In remarks that put a period to the annual meeting of China’s National People’s Congress Premier Wen Jiabao said that China’s currency is not undervalued. “We oppose all countries engaging in mutual finger pointing or taking strong measures to force other countries to appreciate their currencies.”

I think that puts an end to any hopes that China would start to let the renminbi appreciate against the U.S. dollar in the window before the state visit of China’s leaders to the United States in April. The currency futures market apparently agrees. On Monday March 15 the non-deliverable 12-month futures contract dropped 0.3% to 6.6435 renminbi to the dollar. That’s the biggest drop in more than a month. The Chinese currency is now pegged to the U.S. dollar at 6.83 renminbi to the dollar.

Keeping the renminbi pegged to the dollar makes it tougher for China’s government to fight inflation and to curb speculative excess in China’s real estate and stock markets.
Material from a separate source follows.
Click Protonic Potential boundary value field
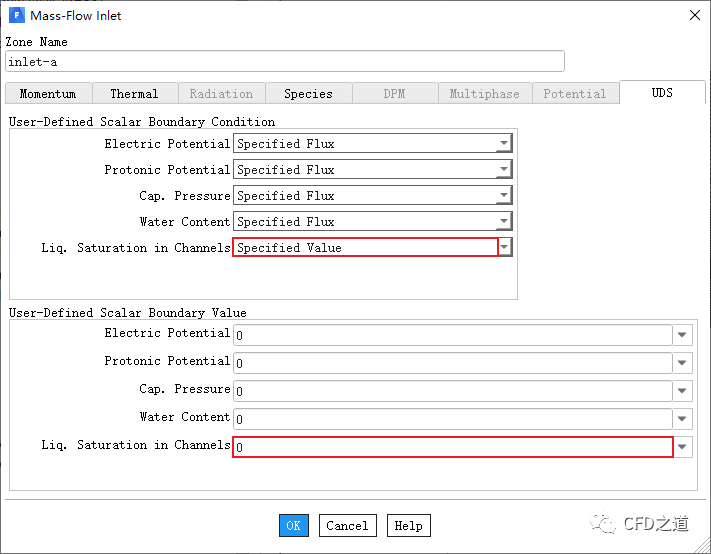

An undervalued renminbi—or even just the perception of an undervalued renminbi—brings more hot money into the country, pushing up prices for stocks and real estate. And this at a time when inflation seems to on the market—the annual inflation rate rose to 2.7% in February from 1.5% in January.

At the same time as Wen was ruling out any appreciation in China’s currency, he also stepped up the fight against inflation. And that rattled markets.

He announced a new inflation target of just 3% for 2010. That target is significantly lower than last year’s target of 4% inflation. The premier also raised the rhetorical stakes saying “If there is inflation plus unfair income distribution and corruption, it will be strong enough to affect the stability of state power.”

All this talk of fighting inflation and of tougher inflation-fighting goals—while currency appreciation is at the same time off the table—has convinced financial markets that Beijing has accelerated plans to increase ban k reserve requirements again—perhaps as early as this week–and to raise interest rates—perhaps in April.

The worry, of course, is all this would slow China’s economy. On Monday, March 15, the Shanghai Composite stock index fell 1.5%. Commodity prices also declines with copper, for example, down 0.8%.